Barbadossunset · 30/12/2024 11:06

No institution of privilege & wealth, especially those which can be fairly argued to have played a not-insignificant part in the mess our country finds itself, is deserving of charitable status.

Yet Labour isn’t removing their charitable status.

DuckDuckG00se · 30/12/2024 11:12

So in essence, you want to “punish” private schools as a whole for Brexit

Lol, no, but interesting that's what you took from my post.

No, Labour isn't removing the charitable status of public schools, because they don't need to in order to remove the tax relief. This doesn't mean, though, that it's right public schools should retain charitable status. Again, there seems to be an assumption here that anyone who doesn't agree with you must be blindly following Labour.

SavingTheBestTillLast · 30/12/2024 12:54

DuckDuckG00se · 30/12/2024 11:12

So in essence, you want to “punish” private schools as a whole for Brexit

Lol, no, but interesting that's what you took from my post.

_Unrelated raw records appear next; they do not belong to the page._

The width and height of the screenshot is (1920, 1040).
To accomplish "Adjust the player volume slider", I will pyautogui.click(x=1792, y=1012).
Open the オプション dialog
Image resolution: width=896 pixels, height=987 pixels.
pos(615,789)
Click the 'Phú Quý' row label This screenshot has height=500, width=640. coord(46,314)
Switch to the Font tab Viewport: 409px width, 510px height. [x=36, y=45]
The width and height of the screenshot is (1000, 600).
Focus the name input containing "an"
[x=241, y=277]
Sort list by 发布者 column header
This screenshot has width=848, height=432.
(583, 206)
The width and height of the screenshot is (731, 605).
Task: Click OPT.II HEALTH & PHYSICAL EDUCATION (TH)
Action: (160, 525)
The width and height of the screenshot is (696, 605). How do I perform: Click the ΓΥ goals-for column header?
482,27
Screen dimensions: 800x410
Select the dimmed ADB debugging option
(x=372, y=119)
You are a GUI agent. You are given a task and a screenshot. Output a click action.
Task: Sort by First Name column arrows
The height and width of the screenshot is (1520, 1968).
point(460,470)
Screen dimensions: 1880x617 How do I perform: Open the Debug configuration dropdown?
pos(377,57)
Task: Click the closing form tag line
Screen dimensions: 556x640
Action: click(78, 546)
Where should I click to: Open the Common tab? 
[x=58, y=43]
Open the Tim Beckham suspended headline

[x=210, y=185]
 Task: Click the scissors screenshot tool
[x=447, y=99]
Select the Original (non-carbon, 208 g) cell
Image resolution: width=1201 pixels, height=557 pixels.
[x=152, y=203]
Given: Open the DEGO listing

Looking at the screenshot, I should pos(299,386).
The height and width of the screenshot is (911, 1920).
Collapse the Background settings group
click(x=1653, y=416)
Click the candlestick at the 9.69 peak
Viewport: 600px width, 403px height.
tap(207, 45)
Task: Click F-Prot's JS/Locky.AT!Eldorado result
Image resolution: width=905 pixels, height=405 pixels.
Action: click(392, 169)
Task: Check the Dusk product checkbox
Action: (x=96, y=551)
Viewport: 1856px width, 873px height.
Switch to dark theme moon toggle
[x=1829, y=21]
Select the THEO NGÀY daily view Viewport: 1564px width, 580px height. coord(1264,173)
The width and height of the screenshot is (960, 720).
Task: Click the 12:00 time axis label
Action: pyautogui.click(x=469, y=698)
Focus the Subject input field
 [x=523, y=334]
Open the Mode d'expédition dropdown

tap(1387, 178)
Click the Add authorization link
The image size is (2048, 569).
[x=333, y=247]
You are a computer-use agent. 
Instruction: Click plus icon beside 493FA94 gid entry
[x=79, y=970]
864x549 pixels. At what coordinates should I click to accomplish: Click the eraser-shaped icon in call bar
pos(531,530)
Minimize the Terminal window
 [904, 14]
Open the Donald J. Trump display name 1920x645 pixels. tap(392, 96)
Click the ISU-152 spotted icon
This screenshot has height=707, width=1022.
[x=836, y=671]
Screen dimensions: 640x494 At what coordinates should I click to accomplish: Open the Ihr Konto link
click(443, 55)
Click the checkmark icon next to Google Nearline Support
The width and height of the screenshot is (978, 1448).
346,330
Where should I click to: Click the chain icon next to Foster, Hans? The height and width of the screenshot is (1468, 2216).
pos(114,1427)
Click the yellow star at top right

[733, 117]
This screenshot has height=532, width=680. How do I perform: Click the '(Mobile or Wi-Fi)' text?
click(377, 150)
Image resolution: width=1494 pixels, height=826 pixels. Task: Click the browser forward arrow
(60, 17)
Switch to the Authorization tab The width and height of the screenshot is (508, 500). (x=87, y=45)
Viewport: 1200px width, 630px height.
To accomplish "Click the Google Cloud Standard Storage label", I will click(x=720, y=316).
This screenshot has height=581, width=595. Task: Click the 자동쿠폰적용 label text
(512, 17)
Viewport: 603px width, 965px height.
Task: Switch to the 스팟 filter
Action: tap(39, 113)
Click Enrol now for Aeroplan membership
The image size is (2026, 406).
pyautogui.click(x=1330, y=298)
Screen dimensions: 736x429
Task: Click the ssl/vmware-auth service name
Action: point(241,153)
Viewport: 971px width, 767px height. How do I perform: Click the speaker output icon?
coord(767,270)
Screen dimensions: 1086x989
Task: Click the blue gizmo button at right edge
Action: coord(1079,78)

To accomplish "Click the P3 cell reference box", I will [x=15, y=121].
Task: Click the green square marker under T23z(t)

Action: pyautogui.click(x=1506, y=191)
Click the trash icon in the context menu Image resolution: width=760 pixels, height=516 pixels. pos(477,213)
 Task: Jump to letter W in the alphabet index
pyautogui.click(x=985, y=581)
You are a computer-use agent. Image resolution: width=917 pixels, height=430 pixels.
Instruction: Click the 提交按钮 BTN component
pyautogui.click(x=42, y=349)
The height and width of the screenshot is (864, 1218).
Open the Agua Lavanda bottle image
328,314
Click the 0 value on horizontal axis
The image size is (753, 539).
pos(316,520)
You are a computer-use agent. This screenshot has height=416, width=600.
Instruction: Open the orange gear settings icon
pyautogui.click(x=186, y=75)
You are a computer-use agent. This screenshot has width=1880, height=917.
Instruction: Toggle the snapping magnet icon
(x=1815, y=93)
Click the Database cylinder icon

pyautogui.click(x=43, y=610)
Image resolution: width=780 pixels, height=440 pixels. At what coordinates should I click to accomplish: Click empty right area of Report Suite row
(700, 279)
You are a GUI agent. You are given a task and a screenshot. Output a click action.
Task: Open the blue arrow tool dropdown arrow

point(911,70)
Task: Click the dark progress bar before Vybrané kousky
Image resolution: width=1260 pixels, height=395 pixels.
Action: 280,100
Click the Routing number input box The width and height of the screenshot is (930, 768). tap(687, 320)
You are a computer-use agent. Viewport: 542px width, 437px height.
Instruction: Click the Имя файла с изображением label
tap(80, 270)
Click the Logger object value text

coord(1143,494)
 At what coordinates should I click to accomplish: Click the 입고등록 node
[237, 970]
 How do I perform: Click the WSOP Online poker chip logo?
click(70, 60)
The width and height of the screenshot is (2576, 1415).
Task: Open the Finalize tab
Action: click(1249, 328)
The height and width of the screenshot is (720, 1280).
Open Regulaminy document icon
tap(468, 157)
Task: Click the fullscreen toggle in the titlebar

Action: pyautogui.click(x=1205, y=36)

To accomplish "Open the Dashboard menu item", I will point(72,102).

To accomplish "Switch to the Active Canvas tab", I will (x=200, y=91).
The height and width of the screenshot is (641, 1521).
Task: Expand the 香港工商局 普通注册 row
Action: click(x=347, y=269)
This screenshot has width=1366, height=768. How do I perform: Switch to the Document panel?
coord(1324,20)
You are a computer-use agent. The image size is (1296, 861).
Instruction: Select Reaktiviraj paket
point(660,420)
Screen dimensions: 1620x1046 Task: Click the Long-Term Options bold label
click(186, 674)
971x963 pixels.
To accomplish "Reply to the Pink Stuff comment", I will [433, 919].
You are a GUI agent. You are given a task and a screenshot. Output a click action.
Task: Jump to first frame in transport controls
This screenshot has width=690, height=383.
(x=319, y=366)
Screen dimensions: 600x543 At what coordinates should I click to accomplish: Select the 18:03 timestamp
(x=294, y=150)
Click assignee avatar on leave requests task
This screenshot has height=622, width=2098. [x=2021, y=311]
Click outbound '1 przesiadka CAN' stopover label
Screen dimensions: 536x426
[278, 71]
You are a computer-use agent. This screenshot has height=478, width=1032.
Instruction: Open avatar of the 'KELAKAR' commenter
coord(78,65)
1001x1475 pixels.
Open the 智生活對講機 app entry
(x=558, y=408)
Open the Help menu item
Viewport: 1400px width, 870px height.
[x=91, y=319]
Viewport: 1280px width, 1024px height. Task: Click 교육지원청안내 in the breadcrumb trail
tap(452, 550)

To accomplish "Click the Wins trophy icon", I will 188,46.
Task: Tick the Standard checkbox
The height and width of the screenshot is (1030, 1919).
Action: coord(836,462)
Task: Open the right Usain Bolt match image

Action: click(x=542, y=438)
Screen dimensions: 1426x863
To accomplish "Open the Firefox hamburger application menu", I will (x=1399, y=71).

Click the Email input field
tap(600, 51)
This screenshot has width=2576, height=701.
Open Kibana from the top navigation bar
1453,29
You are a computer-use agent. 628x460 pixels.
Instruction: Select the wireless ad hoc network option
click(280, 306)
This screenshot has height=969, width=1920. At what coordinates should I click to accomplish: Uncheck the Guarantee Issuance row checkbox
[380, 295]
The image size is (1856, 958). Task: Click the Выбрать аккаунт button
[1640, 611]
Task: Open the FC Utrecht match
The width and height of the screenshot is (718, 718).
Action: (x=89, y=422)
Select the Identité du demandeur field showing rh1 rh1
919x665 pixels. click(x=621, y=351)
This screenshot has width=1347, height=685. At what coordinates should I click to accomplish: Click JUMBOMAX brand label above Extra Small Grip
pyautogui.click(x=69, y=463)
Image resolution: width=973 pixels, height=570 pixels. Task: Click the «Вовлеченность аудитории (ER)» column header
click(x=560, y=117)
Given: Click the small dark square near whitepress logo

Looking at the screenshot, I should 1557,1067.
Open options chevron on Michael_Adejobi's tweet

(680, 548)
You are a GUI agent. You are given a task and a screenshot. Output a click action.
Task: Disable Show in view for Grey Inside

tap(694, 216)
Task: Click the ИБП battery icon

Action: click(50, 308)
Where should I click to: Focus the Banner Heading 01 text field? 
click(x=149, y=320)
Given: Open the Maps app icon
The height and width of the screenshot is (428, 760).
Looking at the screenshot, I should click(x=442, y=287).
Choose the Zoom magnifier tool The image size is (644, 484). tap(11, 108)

No, Labour isn't removing the charitable status of public schools, because they don't need to in order to remove the tax relief. This doesn't mean, though, that it's right public schools should retain charitable status. Again, there seems to be an assumption here that anyone who doesn't agree with you must be blindly following Labour.

They are not removing a tax relief they are imposing a New tax on education as has been explained already here.
If an institution provides charity they have every right to be a charity.
If the school continue to provide that charity now that they are being taxed that is, if they can afford to of course, they still have a right to retain their charitable status.
Labour are not allowing them to keep their charitable status because they don’t need to in order to tax them. Labour were told, after they announced they would before they were elected, that they simply can’t.
As always they didn’t do their homework first.

SavingTheBestTillLast · 30/12/2024 12:58

nervouslandlord · 29/12/2024 11:35

@twistyizzy
The school my young friend is working at to raise revenue is def not eton-esque! Small private in Kent which I hadn't previously heard of. His remit is to contact alumni.
And let's be honest - families who can afford multiple hundreds of thousands for education across the years and siblings aren't short of a penny

This is simply not true for the majority of the private school sector.
Parents work to pay the fees.
Some grandparents support them or pay it all as long as the trust will last.
Once it’s gone it’s gone.
The most students do is pay a small fee to be part of the alumni. Often a one off payment when they leave. ( One of our schools charged £1000 as a one off. The other charged nothing. )

SavingTheBestTillLast · 30/12/2024 13:02

DuckDuckG00se · 30/12/2024 10:47

You have made a couple of assumptions based on nothing more that my end opinion is different from yours:

  1. you assume that I don't know many parents 'mix & match ' private & state education
  2. that I don't know what parents of privately educated children are/have been concerned with politically

"Labour lies" is such an easy cop out for anyone who dislikes Labour policy. You've not demonstrated anything that says independent schools are entitled to the tax relief. You assume ignorance of the matter because I hold a different opinion to you, which means you can better justify your own to yourself more comfortably. My opinions didn't pop out of the air once the tax was announced 🙄

No institution of privilege & wealth, especially those which can be fairly argued to have played a not-insignificant part in the mess our country finds itself, is deserving of charitable status. It's as simple as that.

So why have the Freemasons retained their Charitable status when 80% of the money they get from
membership
Interest on funds
Rental property
and Events

goes straight to the Freemasons and their families
Only a tiny proportion goes to the wider population with some now going to the Armed Forces , a lot of whom are Freemasons as well.
Why do they retain their status as a Charity i wonder.
Why do they not pay all their taxes I wonder.